The 360 was canceled by the former CSA and Sec Army because they assessed it was money that could better be used in modernizing our Army.
I think as a staff sergeant in the United States army the fabric of society has produced A societee of individuals that are confrontational, lethargic which causes leadership styles to change based on what society produces.
I believe that being a major who directs and yet if everything else falls still can stand out can protect the major group and common citizen is suppised too be tough. I also think they are labeld for their strict additude and lack of tolerance when it comes too jepordising safety is a necessity. Too call them crazy and never know them or too say you would have access too thier psychiatric file is like criminal and very revealing of how you dont appreciate what our military does. Our people have been safe from being a homefront warring country for a long time and the cammand is what keeps us all in check too keep a structural and successful environment we have too stick too that regiment. Remember they are not sociopaths they are there too protect us. And without them you would be far worse than you can imagine.
P.s. dont judge someone who makes sure you dont have a bad life and dont forget what they have seen, been through, or why they are who they are today, yestersay, and tommorow.
,thankyou
Briannah
GEN George C Patton is kicking and screaming inside of his coffin. Motivating men to assault a hill protected with machine guns takes a bit of psychopathy. Today’’s Army wants to become
More corporate. That is the crux of the problem. I’ve seen pathological behavior and suffered its consequences. I removed security clearance of a CSM who walked out on a urinalysis. 1SG gave me 4s on NCOER. That’s all it took. I still retired with 100% VA Disabilty.
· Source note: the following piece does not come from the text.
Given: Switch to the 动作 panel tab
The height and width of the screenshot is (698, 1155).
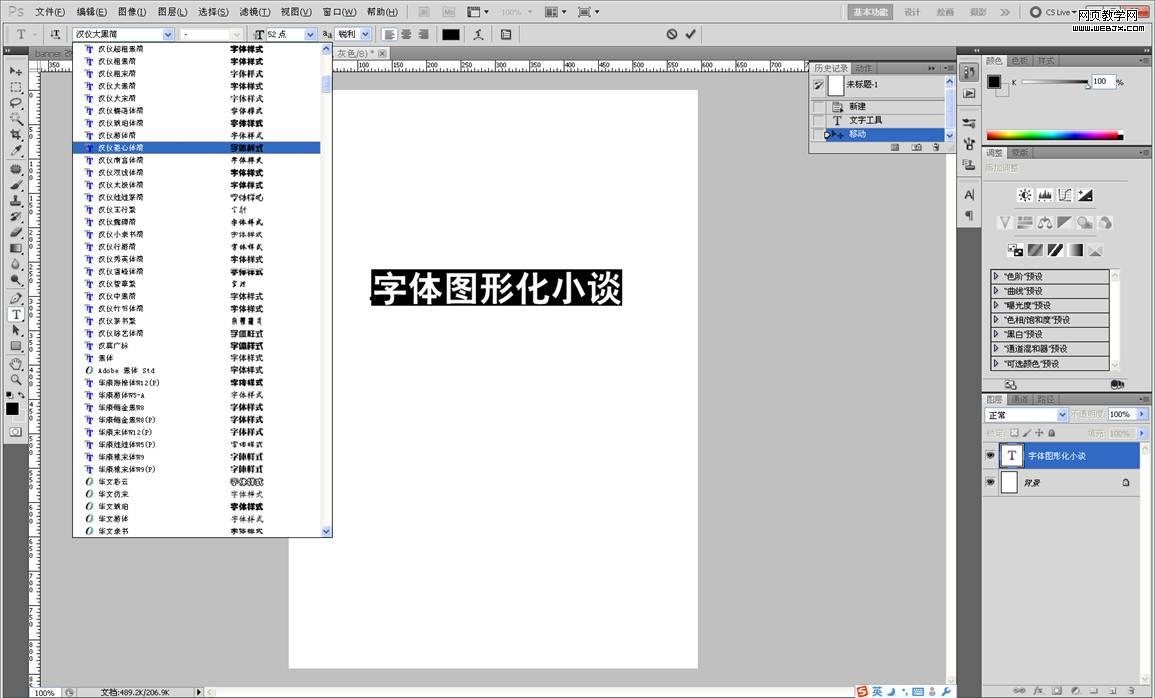Looking at the screenshot, I should click(x=863, y=68).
The 360 degree assessment was worthless. The individual picked who responded, making it likely you only picked people you liked. Even when I purposely put people who didn't like me they just didn't respond. It also isn't technical competence that is getting people selected for promotion. It is all about top block OER, raters tend to top block people exactly like them. If you have a person in a leadership with poor leadership skills they will often select people with the same characteristics, which to them is the right way to do things. Our system of basing promotion on strictly one person's opinion is what is flawed
The soldiers today are a much different group than in WW2 , Korea or Vietnam. That said, as a veteran and someone who has over 40 years of management experience the concept of 360 degree evaluations is as old an outdated as it gets. Many businesses still use them and still don't get good managers. The problem is the person they are done on has to change. It's still a personal thing. Many times they resent these thoughts from subordinates and feel they are wrong. No organization will ever be "perfect" especially the Army. Commanders are produced for potential combat and war. That can't be quantified. While the system isn't perfect it still produces the best Army in the world. We need leaders that aren't pansies, but understand men maybe lost in battle and aren't afraid to take risks to win which is the ultimate objective.